# Furry Jokes



## gunnerboy (May 14, 2008)

i want to see how many of you out there know a good furry joke.
ill start.
What do you call a vixen with a runny nose?
Full.


----------



## ExTo (May 14, 2008)

XD


----------



## CheezWizTimeLord (May 14, 2008)

NERD TIME

We are Vixens of Borg. Resistance is futile, but we like it when you struggle!


----------



## Dyluck (May 14, 2008)

Furries _are_ a joke.


----------



## LizardKing (May 14, 2008)

Why did the furry cross the road?


FUCK YOU I'M A CHICKEN


----------



## Ne0nie (May 14, 2008)




----------



## gunnerboy (May 14, 2008)

Ne0nie said:


>




*facepalm*


----------



## Slayn (May 15, 2008)

The reason why furries should only talk to furries:

6 furries walk into a bar

one walks up to a redneck and says "nice ass"! and gets his head blown off
second walks up to a jew and says "bak shalom"! and gets his head blown off
third walks up to an asian and says "so do you guys really have 4 penises because of hiroshima"!? and gets his head blown off
fourth walks up to a black guy and says "hey man I heard you were selling weed".  and gets his head blown off 
The 5th furry walks up to the 6th and says "YIFF"! and he gets yiffed 

that is why furries only talk to furries


----------



## Bokracroc (May 15, 2008)

FURRIES


----------



## themocaw (May 15, 2008)

Sibe.


----------



## Stryke (May 15, 2008)

A penguin was driving down the road one night, when all of the sudden he heard a "bang!" come from his car.  The car stopped and wouldn't start again, so the poor little penguin had to push it all the way to the nearest gas station.  A car maintenance crew member comes over and tells the penguin "I have to do an inspection of the car so I can tell what went wrong.  It'll take about half an hour, so come back then and I'll tell you what needs to be fixed."

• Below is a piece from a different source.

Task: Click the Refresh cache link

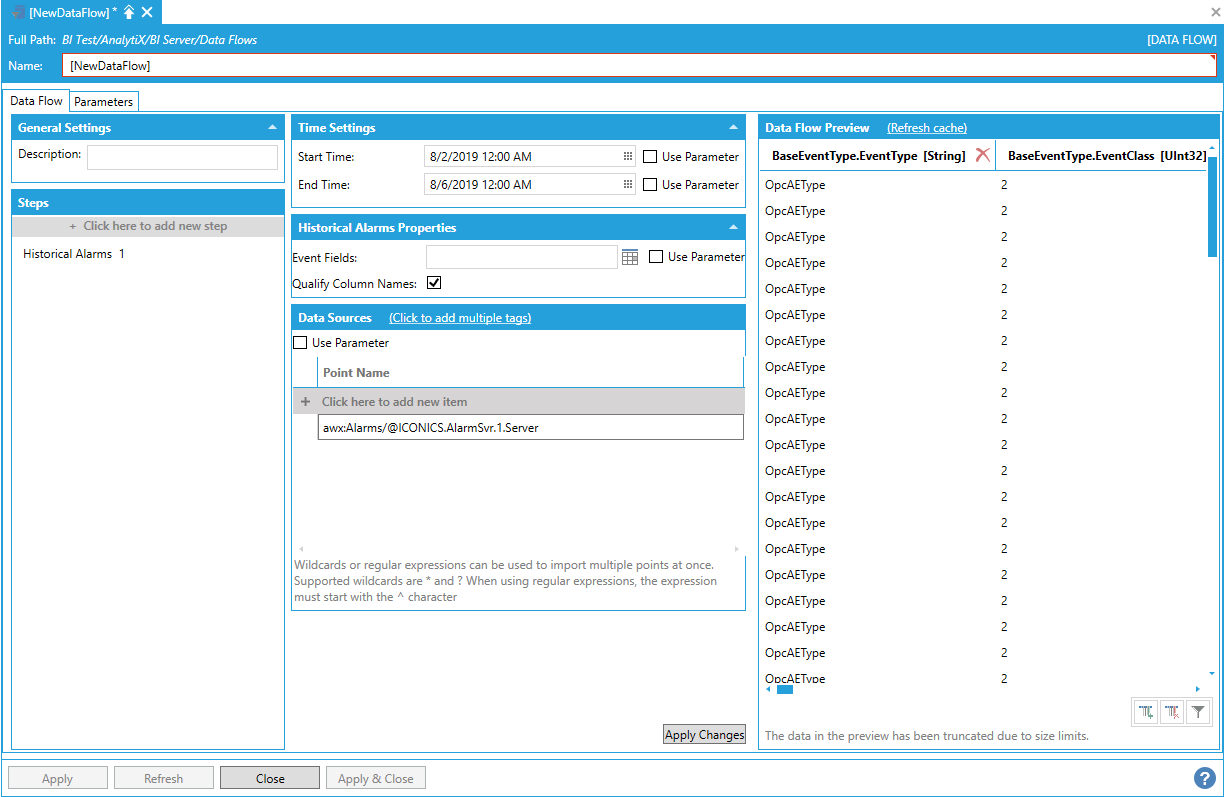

So the penguin went over to a nearby shop and bought a big quadruple-scoop vanilla ice cream cone.  But as he was a penguin, the little thing with his tiny finned arms had trouble holding the ice cream cone, and he managed to get more ice cream on himself than in his mouth.  By this time, it had been half an hour and the penguin walked back to the gas station, where the attendant was waiting for him.

The maintenance guy looks at him regretfully. "Well, It looks like you blew a seal." said the attendant.

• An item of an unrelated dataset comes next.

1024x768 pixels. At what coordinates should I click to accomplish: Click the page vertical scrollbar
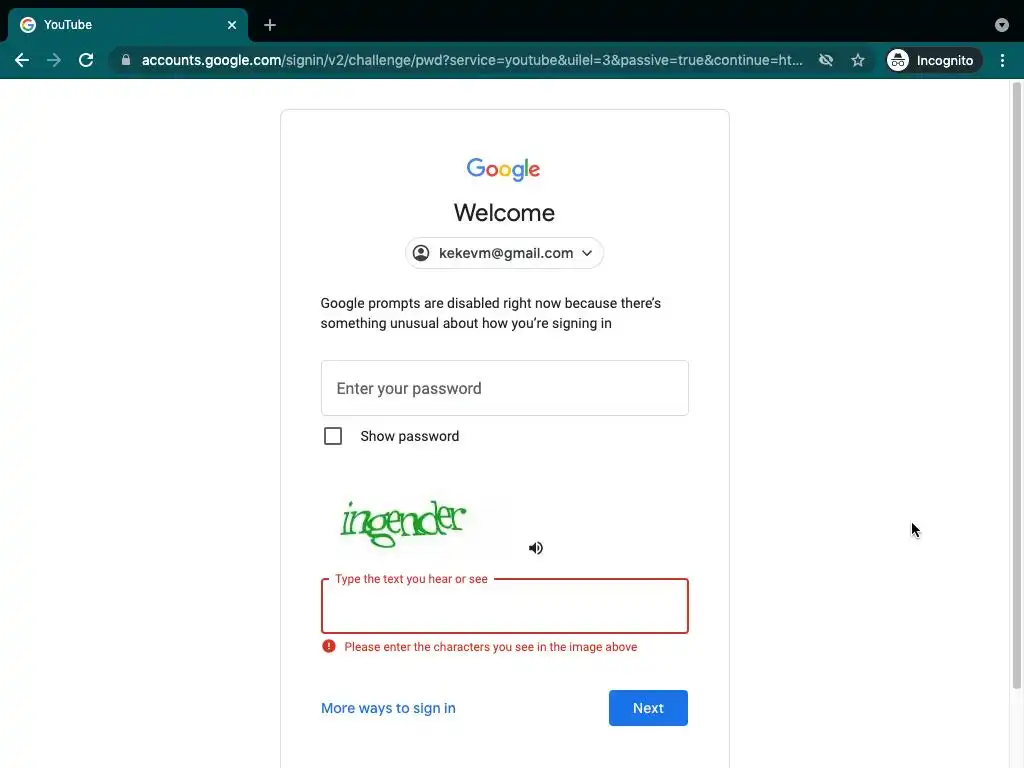tap(1016, 385)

The penguin stared at the maintenance man for a second, and then smiled. "Oh, no, that's just ice cream." replied the penguin, licking his lips.



^ That's my favorite furry joke of all time XD  It took me a while to type it all out though.


----------



## Shark_the_raptor (May 15, 2008)

Sorry.  Don't know any.


----------



## Kimmerset (May 15, 2008)

I have a feeling many of these 'furry jokes' will also qualify as furry pick up lines.


----------



## gunnerboy (May 15, 2008)

what does a Vixen and a hardware store have in common?
there both 10 cents a screw


----------



## Jack (May 15, 2008)

you want vixen jokes here you go.

We are Vixens of Borg. Resistance is futile, but we like it when you struggle! 

Some vixens may be recyclable. 

A good vixen never gets all the way filled up. 

Vixens should be fresh... and served on ice. 

If their eyes get white you should quit to avoid explosion. 

Most vixens are plug-and-play compatible. 

What's the one thing in the air that can get a vixen pregnant? Her ankles. 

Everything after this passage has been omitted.